CHP adayının tavrına gelince; sistematik olarak yaptığı bir şey var. Akşam TRT’de de aynı şeyi gördüm. Siz muhatabınız üzerinde baskı oluşturarak, istemediğiniz soruları sorarsanız çıngar çıkarırım tarzında… Şimdi sizin bana her türlü soruyu sorma hakkınız var. Ama insanların İmamoğlu’na her şeyi sorma hakkı yok. Ama soru sorulduğunda çıngar çıkıyor, kavga çıkıyor. Sosyal medyada sistematik olarak linç ediliyor. Siz açık bir şekilde yalan söylediğiniz tespit edilmiş. Kamuoyunun gözlerinin içine bakarak devam ediyorsunuz, size sorulduğu zaman da karşı tarafı; tarafsız olmakla, düşman olmakla suçluyorsunuz. Bu şimdiye kadar Türk siyasetinin gördüğü bir şey değil.

Dün TRT’de ben izledim, bir süre sonra izlemekten vazgeçtim. Karşısında oturan kişiler soru sormaktan korkuyorlar. Şimdi bir şey söyleriz de tatsız durum ortaya çıkar ve TRT suçlanır korkusuyla soru sormaktan korkuyorlar. Ahmet Hakan basit bir şey sordu CNN ekranlarında. Dedi ki, sizinle ilgili bir Yunan gazetesinin attığı manşetle ilgili siz bir şey söyleyecek misiniz… Bir süre sonra baktık ki Ahmet Hakan linç ediliyor, Nagehan Alçı linç ediliyor, Fatih Portakal bir şey söyledi linç ediliyor. Fatih Portakal dedi ki, “bu benim burada kullanabileceğim ifade değil. Sen bu ifadeyi kullandın” dediği için linç edildi.

CHP adayı bu konuda inanılmaz bir zeytinyağı gibi suyun üstüne çıkarak bir dil ve baskı oluşturup yoluna devam ediyor. Ama şunu doğru görelim. Bu milletin muhteşem bir feraseti vardır. Şu anda ben konuşurken bu sözlerimle ne kadar samimiyim bunu görür. Karşı taraf da ne kadar samimi bunu da görür. Bu millet sandıkta kararını verecek.

Türkiye’de bir ilk gerçekleşti bu yönüyle. Daha önce farklı tartışma programları olagelmiştir.
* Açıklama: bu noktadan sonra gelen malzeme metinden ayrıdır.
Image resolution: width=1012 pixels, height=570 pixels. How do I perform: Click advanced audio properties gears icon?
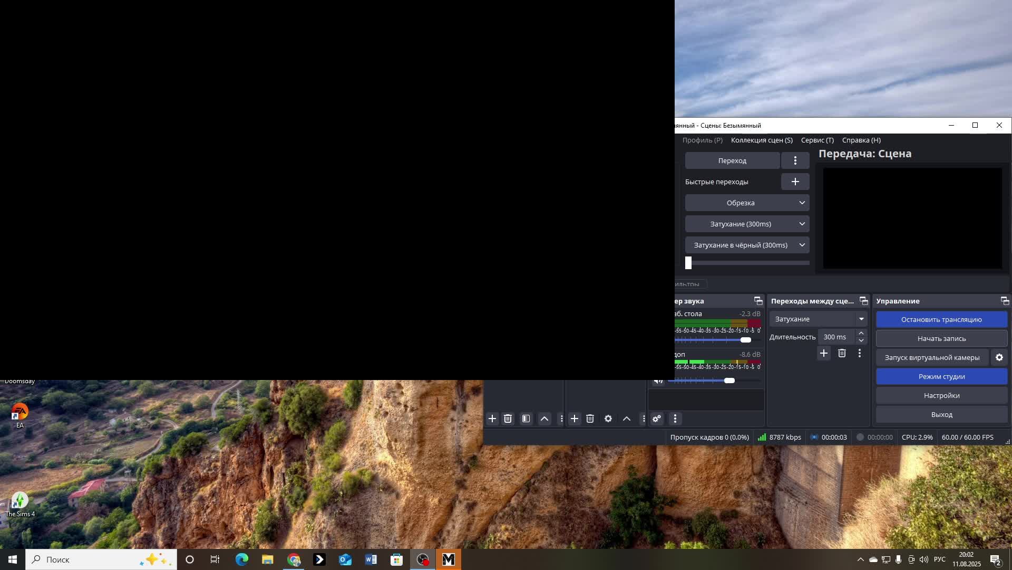657,419
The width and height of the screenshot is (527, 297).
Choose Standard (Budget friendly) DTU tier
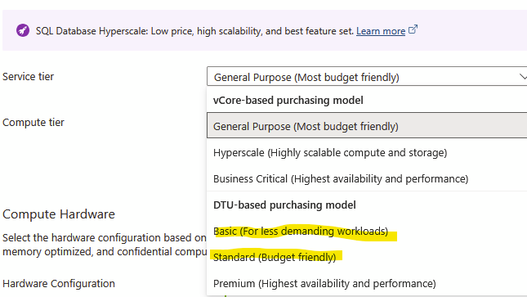coord(367,257)
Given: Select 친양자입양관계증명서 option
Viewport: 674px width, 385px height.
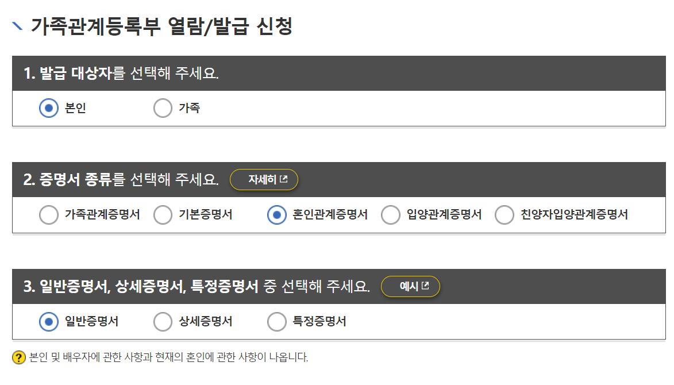Looking at the screenshot, I should click(504, 214).
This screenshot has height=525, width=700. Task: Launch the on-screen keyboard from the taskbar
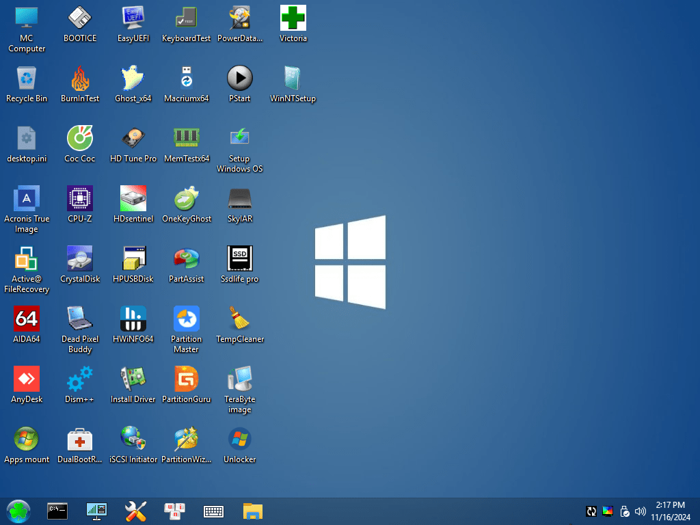pos(214,511)
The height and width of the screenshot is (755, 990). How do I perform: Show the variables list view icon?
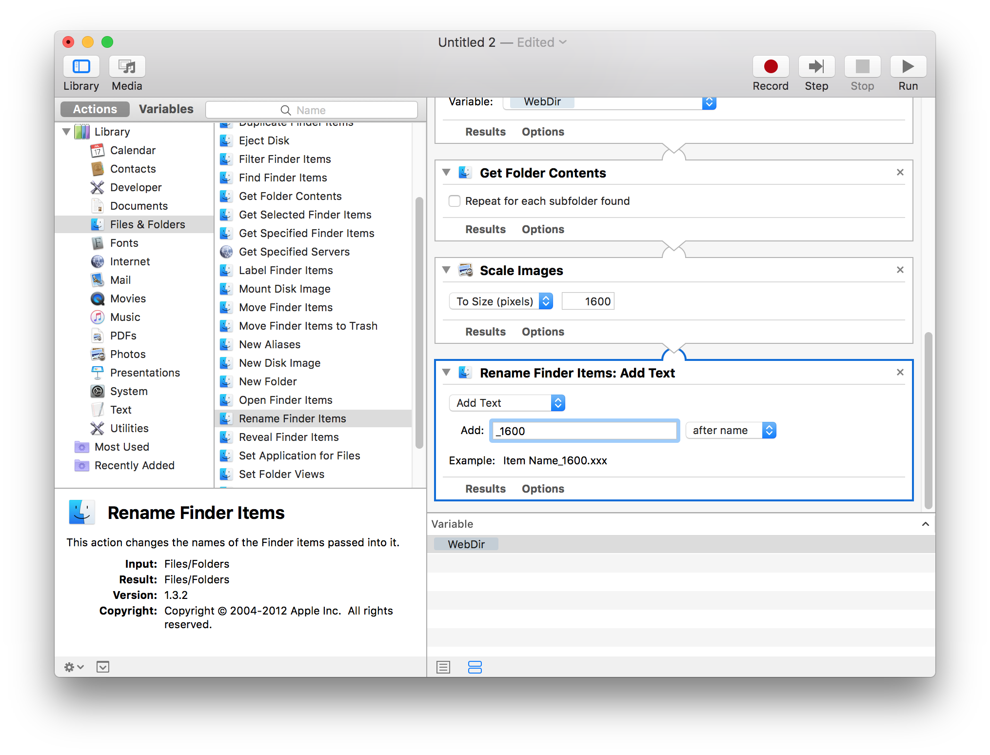click(x=475, y=667)
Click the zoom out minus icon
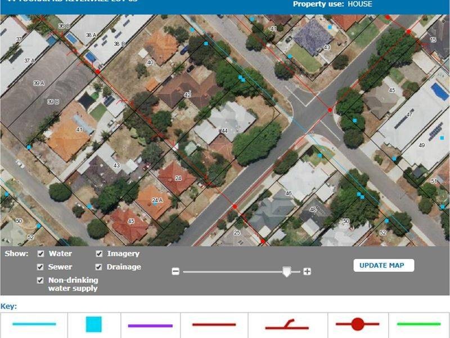This screenshot has width=450, height=338. (x=176, y=272)
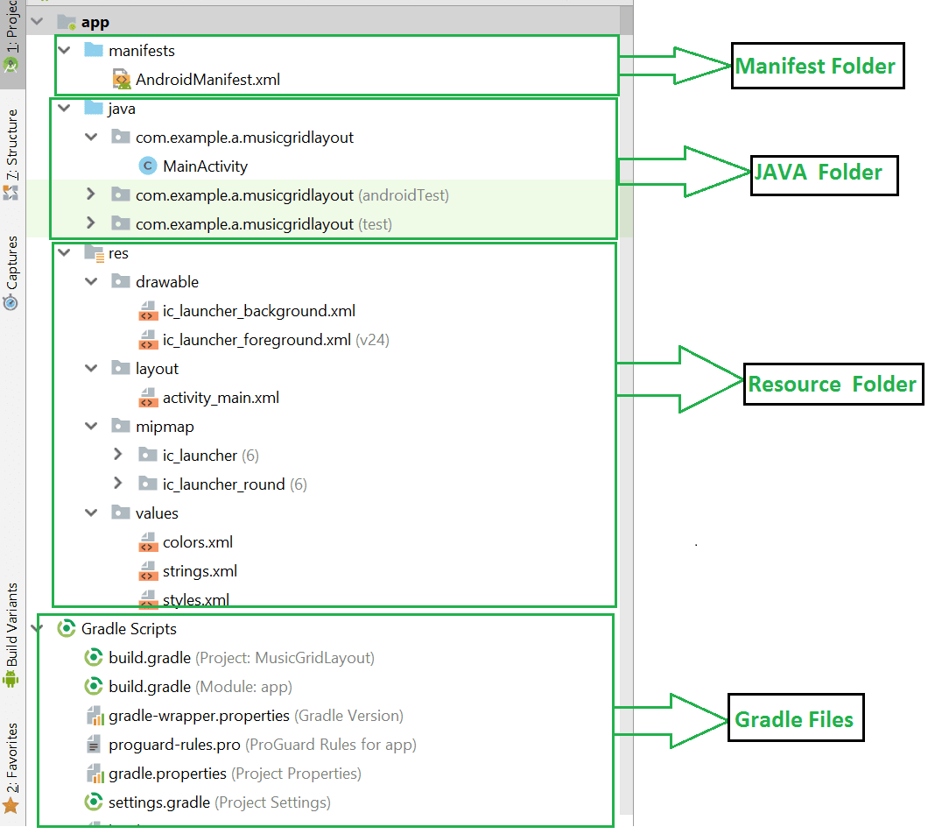The width and height of the screenshot is (928, 834).
Task: Expand the ic_launcher_round mipmap group
Action: coord(118,484)
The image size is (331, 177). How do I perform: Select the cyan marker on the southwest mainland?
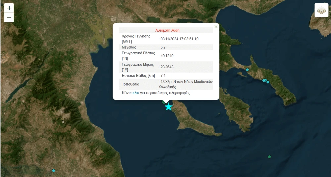[x=53, y=171]
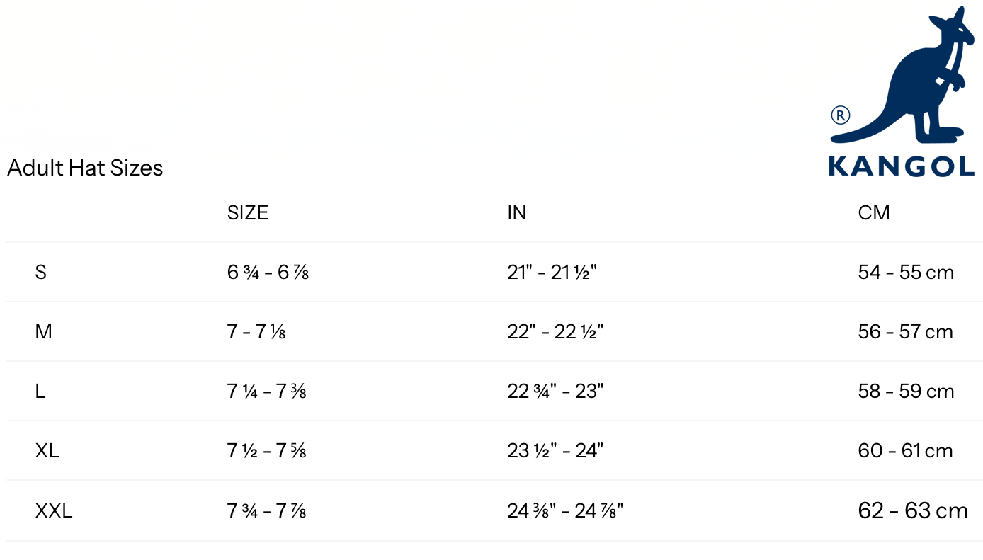Click the KANGOL brand wordmark
Image resolution: width=983 pixels, height=560 pixels.
[x=902, y=166]
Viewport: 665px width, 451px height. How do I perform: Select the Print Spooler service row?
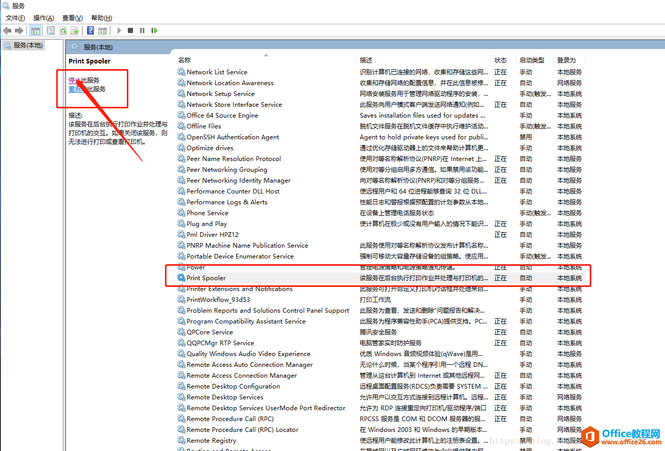pyautogui.click(x=206, y=278)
Ama ilk defa bağımsız bir ortamda televizyonlardan bağımsız bir yayın yapılarak tüm TV’lere servis edildi. İlk olduğu için de bazı eksikleri olmuş olabilir. Etkisi ne olacaktır? Öncelikli olarak insanlar bu yıldızlara çıkarılmış bu CHP adayının alt yapısı olmadığını, derinliği olmadığını; AK Parti’nin İstanbul’da yaptığı işleri proje gibi anlattığını, şimdi İstanbul’da baktığınızda insani yaşam açısından insanların erişemediği hiçbir hizmet yoktur.

Biz son haftaya iş ehlinin karar milletin diye girdik. Seçimlerin ülkemize hayırlar getirmesini temenni ediyorum. Ve Türk siyasetinin yalandan ve ahlaki sorunlardan temizlenmesini temenni ediyorum.